Arnaud Benedetti : Le refus de chanter “la Marseillaise” ou la crise de charisme de l'État


C’est une scène qui signe tout à la fois un échec et qui annonce bien d’autres fractures. La Secrétaire d’Etat à l’Education et à la jeunesse, Sarah El Haïri, dialoguait voici quelques jours avec une centaine de jeunes, quasi exclusivement originaires de la diversité, à Poitiers. À l’issue d’une rencontre où bien des revendications les plus communautaristes ont été portées par les participants, la ministre se lève et entend conclure la réunion par une reprise en chœur de l’hymne national. Indifférence et hostilité lui sont opposées : vissés sur leurs sièges, les scolaires laissent leur interlocutrice ministérielle à son moment de solitude. Le dialogue se déroule après l’assassinat de Samuel Paty, après l’hommage national qui lui fut rendu, après les propos du président de la République martelant la détermination de l’Etat à lutter contre l’islamisme. Les images, depuis, tournent en boucle sur les réseaux.
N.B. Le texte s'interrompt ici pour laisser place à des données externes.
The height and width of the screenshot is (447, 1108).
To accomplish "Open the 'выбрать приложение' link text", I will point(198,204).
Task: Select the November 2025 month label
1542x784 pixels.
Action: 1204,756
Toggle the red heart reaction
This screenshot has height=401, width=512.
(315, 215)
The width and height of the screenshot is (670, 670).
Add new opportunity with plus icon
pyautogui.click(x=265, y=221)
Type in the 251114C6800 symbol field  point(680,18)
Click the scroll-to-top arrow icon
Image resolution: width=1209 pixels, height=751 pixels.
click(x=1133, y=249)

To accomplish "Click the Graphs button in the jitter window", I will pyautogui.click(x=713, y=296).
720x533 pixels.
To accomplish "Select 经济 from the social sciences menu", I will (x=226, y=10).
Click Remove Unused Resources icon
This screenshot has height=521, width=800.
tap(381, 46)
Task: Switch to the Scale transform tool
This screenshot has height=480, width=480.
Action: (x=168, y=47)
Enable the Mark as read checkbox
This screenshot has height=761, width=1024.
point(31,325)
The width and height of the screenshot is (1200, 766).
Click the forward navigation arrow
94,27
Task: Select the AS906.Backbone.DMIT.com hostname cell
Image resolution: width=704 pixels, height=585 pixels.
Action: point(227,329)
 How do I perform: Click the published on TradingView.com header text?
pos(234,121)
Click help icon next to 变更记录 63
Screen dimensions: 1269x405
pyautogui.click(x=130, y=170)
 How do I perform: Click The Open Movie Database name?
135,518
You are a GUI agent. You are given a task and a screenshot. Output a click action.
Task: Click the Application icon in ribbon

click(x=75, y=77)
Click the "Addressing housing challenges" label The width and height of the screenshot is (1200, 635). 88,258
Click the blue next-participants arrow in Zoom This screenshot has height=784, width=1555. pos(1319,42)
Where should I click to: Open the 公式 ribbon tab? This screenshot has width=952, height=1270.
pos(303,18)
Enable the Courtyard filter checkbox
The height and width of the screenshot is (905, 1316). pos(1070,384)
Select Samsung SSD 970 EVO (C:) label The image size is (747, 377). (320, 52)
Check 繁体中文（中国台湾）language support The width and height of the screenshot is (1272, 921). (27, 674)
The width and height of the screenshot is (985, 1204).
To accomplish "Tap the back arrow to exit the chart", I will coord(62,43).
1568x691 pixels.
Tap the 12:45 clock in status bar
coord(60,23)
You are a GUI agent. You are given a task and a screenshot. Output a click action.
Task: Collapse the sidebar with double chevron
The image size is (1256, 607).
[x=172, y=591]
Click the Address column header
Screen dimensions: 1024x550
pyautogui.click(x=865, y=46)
Que disent-elles, si ce n’est qu’un grain en sécession s’est levé dans de nombreuses zones du territoire… Mais au-delà, elles forent encore plus, car, dans son immobilité, cette jeunesse a non seulement largué les amarres avec le sentiment national mais elle renvoie une ministre à son impuissance, à la perte de substance de sa fonction symbolique, au rejet explicite de l’autorité. Il fut un temps où la charge ministérielle en imposait, impressionnait : elle n’est désormais plus qu’une enveloppe vide et c’est dans ce vide que s’engouffre toutes les forces de dissolution post-républicaines.